Words and expressions used in this announcement shall have the same meaning as in the announcement made by the Company on 12 December 2013.
1.1 As announced on 12 December 2013, and pursuant to the Acquisition Agreement, the Company has agreed to acquire the entire issued share capital of Polar Mining (Barbados) Limited (the “Target”), which is the parent company of a Chilean incorporated entity with a 15 per cent. direct interest and an earn-in option to acquire the remaining 85 per cent. interest in the Chépica gold and copper mine near Talca, Chile. The full cost of the option is approximately US$ 7 million to be paid over 26 instalments terminating in 2016. Of the full cost of approximately US$ 7 million, US$ 2.35 million has already been paid by the Chilean entity, and approximately US$ 4.65 million remains to be paid. The instalments are paid quarterly and will be funded from cash-flow from the Mine.
1.2 The Directors other than Colin Bird (the “Independent Directors”) are seeking the approval of Shareholders other than the members of the Concert Party (“Independent Shareholders”) of a waiver proposed to be granted by the Panel of any obligation on the part of the Concert Party, to make a general offer to Shareholders under Rule 9 of the Takeover Code which might otherwise arise upon the issue of the Consideration Shares to Polar Star pursuant to the Acquisition.
1.3 Colin Bird is a director of the Company, Tiger Resource and Polar Star and he is therefore deemed to be a related party under Rule 13 of the AIM Rules for Companies. As a result Mr Bird recused himself from any involvement, discussion or review process.
2. The Acquisition
2.1 The Chépica Mine is a gold/copper epithermal project located some 300 km south of Santiago, Chile. The nearest town is Talca which is 15 km from the Mine and is the centre of a prolific wine growing region. The gold and copper occurs in epithermal veins located in a breccia system. Grades of both copper and gold are variable between 2 and 5 grams gold equivalent with vein thicknesses varying between 2 and 7 metres.

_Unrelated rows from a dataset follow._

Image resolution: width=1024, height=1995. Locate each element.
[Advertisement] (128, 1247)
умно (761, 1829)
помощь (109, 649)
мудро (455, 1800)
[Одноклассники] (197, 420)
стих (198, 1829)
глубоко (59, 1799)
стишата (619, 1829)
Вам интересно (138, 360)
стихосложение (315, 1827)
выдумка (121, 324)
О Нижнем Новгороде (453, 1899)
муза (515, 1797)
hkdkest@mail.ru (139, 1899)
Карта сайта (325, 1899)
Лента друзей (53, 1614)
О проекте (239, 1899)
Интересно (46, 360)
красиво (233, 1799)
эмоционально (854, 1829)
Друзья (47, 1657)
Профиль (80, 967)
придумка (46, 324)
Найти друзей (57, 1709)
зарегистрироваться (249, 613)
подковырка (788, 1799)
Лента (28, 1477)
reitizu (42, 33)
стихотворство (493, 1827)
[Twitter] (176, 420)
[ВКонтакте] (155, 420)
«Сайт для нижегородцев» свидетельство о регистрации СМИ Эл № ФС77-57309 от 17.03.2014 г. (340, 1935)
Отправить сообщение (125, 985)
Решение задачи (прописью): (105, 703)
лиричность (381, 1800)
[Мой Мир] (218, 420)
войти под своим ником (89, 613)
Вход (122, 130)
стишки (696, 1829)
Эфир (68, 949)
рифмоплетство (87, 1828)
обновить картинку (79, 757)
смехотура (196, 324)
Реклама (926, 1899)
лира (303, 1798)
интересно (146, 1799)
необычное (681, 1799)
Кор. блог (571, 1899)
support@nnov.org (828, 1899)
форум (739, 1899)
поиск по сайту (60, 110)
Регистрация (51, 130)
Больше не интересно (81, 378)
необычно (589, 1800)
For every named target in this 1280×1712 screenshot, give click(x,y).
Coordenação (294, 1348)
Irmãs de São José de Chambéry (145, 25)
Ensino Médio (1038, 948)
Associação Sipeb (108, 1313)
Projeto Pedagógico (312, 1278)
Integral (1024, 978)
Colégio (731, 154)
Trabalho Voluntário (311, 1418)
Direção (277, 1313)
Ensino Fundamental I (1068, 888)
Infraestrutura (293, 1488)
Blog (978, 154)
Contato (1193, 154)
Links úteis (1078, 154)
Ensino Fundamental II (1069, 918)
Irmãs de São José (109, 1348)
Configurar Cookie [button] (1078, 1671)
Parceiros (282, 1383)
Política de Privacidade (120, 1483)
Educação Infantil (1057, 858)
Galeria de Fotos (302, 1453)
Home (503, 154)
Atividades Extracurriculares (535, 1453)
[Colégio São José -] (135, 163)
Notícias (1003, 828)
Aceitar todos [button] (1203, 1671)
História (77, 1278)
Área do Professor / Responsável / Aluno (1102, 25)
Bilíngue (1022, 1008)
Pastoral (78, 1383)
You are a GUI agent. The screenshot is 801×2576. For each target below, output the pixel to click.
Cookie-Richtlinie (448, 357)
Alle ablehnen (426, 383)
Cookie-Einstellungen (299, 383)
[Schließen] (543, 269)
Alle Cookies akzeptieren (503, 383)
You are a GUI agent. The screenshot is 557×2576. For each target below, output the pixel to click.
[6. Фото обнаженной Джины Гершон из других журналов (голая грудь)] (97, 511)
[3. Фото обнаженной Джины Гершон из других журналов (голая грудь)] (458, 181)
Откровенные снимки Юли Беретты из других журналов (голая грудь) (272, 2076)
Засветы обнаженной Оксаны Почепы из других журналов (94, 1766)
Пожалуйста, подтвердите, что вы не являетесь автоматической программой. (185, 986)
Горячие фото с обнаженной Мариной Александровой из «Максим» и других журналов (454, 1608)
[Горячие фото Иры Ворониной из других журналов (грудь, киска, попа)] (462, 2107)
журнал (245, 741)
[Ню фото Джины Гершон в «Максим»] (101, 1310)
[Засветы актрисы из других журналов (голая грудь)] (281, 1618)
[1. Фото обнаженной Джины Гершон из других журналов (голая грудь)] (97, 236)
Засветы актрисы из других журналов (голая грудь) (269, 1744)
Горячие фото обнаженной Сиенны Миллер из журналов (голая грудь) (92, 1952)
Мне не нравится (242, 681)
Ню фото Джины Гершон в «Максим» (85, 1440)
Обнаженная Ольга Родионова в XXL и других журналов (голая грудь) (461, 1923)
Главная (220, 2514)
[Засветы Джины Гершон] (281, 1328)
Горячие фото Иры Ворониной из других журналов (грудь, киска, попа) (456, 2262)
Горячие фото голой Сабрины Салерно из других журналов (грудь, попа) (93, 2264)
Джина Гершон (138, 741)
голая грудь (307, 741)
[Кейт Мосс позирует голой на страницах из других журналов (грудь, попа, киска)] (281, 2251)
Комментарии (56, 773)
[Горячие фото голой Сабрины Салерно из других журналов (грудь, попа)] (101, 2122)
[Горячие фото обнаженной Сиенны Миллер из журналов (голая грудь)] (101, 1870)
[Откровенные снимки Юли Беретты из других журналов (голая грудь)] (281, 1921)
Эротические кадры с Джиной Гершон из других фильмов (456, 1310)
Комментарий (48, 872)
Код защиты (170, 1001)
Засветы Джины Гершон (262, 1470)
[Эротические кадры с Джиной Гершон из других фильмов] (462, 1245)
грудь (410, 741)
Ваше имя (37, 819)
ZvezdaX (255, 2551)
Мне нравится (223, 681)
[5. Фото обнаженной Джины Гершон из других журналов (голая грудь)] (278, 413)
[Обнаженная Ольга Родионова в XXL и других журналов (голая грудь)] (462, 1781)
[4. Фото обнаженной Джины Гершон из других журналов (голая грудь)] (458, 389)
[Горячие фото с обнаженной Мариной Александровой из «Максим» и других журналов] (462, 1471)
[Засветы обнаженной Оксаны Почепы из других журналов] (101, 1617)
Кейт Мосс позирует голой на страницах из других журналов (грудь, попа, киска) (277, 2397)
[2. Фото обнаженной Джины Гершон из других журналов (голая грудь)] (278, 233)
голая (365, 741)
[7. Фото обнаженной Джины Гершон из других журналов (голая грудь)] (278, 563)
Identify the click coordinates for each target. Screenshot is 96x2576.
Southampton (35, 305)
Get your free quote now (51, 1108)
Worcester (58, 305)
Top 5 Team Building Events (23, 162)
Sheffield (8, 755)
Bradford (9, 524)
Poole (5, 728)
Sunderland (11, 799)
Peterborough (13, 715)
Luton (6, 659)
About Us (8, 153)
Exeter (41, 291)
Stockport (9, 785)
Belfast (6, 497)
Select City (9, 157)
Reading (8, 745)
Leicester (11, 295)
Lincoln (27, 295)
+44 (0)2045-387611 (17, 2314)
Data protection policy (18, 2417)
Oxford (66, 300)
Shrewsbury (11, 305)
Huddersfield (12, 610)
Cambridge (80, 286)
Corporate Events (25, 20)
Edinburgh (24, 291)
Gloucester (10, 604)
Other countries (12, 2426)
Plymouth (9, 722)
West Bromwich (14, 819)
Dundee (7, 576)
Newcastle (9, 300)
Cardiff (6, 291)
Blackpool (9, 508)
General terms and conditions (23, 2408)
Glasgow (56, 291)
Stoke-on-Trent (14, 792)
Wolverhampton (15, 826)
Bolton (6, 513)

2.2 The veins are accessed via adits, with ore being extracted by the use of handheld jack hammers with conventional blasting in the more narrow vein areas. A single boom mobile drill unit drills thicker veins and primary waste development. The plant consists of crushers and a two-ball mill grinding circuit feeding floatation circuit. The concentrate produced is transported to Enami (Government Refinery) by truck, some 50 km north of Santiago. Payment is based upon contained copper and gold. The Mine currently receives US$150 per ton of concentrate with the cost to produce a ton of concentrate being approximately US$60 a ton. This gives a margin in excess of US$85 a ton of concentrate.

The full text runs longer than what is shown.